This experiential workshop-lecture is aimed at educators and psychologists who want to add a few practical and simple approaches from the art of acting to their professional toolkit and who are interested in widening their students’ and clients’ options by offering them useful and easily understandable approaches for a better self-image.
Acting has long been used as a means for furthering personal growth in school drama clubs, drama therapy etc. In this context it is often conceptualized as a means for “self-expression”. This conceptualization makes hidden claims that should be questioned. The “self” is here considered as something that already “is” and that would only have to be turned inside-out to become visible.
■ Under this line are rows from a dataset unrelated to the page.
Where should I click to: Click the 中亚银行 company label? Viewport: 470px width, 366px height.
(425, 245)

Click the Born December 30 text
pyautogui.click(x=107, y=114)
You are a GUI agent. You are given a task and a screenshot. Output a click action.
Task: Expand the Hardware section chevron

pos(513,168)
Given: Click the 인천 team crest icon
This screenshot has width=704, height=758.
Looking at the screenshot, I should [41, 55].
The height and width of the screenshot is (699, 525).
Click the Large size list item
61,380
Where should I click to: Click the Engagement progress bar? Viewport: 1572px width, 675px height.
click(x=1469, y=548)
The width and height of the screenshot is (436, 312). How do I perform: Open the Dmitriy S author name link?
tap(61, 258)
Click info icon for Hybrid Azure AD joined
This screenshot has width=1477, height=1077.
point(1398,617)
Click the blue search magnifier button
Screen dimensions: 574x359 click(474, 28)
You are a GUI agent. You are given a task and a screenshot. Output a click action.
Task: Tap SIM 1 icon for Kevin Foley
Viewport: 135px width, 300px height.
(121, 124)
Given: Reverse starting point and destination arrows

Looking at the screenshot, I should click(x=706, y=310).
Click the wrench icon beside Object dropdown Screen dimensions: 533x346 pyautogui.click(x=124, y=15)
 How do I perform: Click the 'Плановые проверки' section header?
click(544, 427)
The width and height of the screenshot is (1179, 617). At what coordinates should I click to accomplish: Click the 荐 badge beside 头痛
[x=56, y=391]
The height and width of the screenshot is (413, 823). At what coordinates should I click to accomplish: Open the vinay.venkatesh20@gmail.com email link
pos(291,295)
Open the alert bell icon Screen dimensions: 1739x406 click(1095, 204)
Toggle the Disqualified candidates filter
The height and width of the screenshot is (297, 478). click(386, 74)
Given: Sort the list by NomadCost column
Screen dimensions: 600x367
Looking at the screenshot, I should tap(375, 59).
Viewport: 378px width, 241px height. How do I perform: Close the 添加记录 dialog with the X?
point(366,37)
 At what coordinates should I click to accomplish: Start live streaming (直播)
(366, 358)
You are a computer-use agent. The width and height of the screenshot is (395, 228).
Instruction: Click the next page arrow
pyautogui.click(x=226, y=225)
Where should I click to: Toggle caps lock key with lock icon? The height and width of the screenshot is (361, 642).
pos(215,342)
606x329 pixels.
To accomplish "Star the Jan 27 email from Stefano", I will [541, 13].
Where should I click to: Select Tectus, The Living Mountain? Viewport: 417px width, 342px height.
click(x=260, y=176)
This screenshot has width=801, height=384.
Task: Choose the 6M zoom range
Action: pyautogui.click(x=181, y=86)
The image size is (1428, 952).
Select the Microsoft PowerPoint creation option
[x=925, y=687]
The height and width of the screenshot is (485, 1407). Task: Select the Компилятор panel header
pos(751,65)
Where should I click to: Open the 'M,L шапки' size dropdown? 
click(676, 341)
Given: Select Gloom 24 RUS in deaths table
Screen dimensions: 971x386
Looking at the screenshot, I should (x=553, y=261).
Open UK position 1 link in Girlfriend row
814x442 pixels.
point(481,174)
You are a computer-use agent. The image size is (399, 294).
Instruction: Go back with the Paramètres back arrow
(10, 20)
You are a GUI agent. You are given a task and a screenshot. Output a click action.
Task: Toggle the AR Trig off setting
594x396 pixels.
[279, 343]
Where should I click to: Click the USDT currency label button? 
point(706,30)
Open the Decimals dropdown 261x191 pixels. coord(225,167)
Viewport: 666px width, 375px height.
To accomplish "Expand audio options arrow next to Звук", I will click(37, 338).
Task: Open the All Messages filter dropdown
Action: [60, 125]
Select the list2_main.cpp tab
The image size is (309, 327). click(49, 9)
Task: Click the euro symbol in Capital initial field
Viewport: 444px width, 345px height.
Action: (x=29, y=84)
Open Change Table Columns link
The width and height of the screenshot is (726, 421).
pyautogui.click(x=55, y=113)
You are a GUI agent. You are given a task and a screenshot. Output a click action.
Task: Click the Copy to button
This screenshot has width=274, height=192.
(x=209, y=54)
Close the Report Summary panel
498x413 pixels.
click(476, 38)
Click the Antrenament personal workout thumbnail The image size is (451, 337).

This claim postulates the self as something stable that, by its stability would also somewhat control the environment as all events would have to be measured in relation to this measuring-stick like stable self. It can be assumed that this conceptualization might offer some advantages in favour of uncertainty reduction for an action to come. But under closer examination it remains unclear by what parameters an inner state felt as a “self” should find its equivalent in an “expressed” specific line of action in an environment. A claim that a line of action actually represents the self can be neither confirmed nor falsified. The conceptualization becomes even more questionable as soon as the environment is another human being with another supposed “self”, by claim as stable as the first one. Insistance on the self-expression concept runs the danger of interpreting all not optimally fitting reactions of the other human agent as an unwelcome intervention that hinders the expression of the own self. And by the insistence on the right of self-expression of the first, the right for self-expression of the second will be curtailed. That is why the self-expression concept can not work, offers no concept for the feedback-driven negotiation that would have to be undertaken, actually puts brakes on discovering the possibilities of human-to-human interaction and quickly resluts in top-down regulation of human-to-human interaction and in imposition of rigid behavioural rules that then, against all original intent, cut the behavioural range of freedom down to a minimum.
This workshop leaves the self-expression conceptualization behind but expressly acknowledges the grasp for uncertainty reduction that is cautiously assumed to lie beneath it. It guides the participants along the orienting lines of a process-focused conceptualization of the human. This conceptualization considers the self as something that we can not control, but that will bit after bit emerge along a line of actions which, on the contrary, can be monitored, controlled, modified and adapted by skills that can themselves also be improved. The self-organization along the line of actions leads us into the unknown as explorers, not only into the unknown environment but alongside with that also into our still unknown, not-yet-there selves of all future moments. Along a line of action, unforeseeables become what one can learn to expect and deal with. That way the uncertainty of the outcome of human-to-human interaction can become a curiosity stimulating exploratory realm for discovering possibilities.